The intense publicity surrounding Operation Moses apparently triggered Sudanese fears of alienating other Arab states, none of which--with the sole exception of Egypt--has diplomatic relations with Israel. The concern was justified. Libya requested a special session of the Arab League, and newspapers in many Arab states last week condemned Sudan. Thundered Kuwait's Al Rai al A'am: "The smuggling of Ethiopian Jews across Sudan can be regarded not as a passing event but as a new defeat inflicted on the Arab nation!"
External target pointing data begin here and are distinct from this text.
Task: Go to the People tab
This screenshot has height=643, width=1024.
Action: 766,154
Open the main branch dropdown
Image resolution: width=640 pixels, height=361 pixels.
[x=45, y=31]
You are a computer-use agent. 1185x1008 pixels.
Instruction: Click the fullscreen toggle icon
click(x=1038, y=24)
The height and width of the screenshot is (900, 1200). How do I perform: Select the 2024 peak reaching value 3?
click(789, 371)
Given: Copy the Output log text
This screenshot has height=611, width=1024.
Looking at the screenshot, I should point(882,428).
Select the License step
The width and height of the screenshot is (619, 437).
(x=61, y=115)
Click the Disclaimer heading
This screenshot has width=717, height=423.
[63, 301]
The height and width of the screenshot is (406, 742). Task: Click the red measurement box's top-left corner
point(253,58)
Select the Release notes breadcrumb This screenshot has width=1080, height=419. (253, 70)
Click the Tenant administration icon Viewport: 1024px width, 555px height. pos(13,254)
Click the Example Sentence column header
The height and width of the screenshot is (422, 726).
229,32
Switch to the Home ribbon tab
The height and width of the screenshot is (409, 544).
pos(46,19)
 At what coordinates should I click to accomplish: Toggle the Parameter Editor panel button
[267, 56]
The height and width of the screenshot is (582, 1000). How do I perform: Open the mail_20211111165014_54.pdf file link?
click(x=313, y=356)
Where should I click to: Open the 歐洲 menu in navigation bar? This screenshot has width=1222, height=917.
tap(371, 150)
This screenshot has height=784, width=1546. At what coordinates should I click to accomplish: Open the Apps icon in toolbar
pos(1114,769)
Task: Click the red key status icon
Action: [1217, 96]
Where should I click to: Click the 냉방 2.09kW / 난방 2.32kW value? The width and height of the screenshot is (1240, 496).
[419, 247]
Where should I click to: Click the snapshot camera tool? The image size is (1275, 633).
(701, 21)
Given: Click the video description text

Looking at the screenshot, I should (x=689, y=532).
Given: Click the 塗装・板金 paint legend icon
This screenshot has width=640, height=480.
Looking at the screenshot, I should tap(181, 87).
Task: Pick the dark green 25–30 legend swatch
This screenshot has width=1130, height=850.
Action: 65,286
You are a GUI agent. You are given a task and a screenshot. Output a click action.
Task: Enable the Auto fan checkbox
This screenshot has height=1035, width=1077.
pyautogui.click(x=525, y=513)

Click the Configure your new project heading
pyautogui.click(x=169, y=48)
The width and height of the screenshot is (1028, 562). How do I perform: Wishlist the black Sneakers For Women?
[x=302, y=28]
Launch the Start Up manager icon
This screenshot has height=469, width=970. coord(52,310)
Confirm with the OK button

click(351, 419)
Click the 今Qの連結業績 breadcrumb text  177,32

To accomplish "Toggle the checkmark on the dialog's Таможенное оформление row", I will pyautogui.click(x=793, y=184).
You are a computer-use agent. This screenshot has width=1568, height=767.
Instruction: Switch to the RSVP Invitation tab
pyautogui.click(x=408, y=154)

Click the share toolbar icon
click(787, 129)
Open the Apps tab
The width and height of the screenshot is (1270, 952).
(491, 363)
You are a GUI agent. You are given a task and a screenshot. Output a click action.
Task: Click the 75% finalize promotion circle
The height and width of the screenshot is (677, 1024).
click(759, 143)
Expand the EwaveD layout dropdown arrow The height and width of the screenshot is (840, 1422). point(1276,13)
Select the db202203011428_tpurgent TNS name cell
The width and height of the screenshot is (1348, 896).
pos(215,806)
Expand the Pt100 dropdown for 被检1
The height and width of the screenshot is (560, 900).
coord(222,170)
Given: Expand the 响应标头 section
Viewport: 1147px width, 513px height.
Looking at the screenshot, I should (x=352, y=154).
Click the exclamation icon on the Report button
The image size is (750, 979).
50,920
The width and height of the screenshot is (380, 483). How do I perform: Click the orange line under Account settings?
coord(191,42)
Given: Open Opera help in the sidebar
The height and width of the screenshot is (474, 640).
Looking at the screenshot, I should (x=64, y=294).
In Khartoum, the Sudanese government denied any role in the airlift. Foreign Minister Hashem Osman called in Arab, African and Asian diplomats to charge that Ethiopia had been "closing its eyes" to the Falasha exodus in return for weapons and money from Israel. Ethiopia's Foreign Minister Goshu Wolde countered with the accusation that Sudan had been bribing "a large number of Ethiopian Jews to flee Ethiopia."

As the debate raged, about 7,000 Falashas remained stranded in refugee camps in Sudan. Perhaps as many as 10,000 are still in Ethiopia. Anguished newcomers to the Israeli absorption centers, struggling to regain their health and adapt to the many confusing aspects of their new life, wait for word of those left behind. Last week they publicized their dismay at the disclosure of Operation Moses by praying for their relatives at the Wailing Wall in Jerusalem and staging a sit-in on the lawn of the Jewish Agency, the quasigovernmental body that oversees immigration. Said Baruch Tanga, a Falasha activist: "All the years it was hard to leave . . . now, with half of our families still there, they publish everything. How could they do a thing like that?"

For some, there was consolation in Prime Minister Peres' vow that "we shall not rest until all our brothers and sisters from Ethiopia come safely back home." Nonetheless, said one dejected Jewish Agency official, "all I know is that they're not coming now."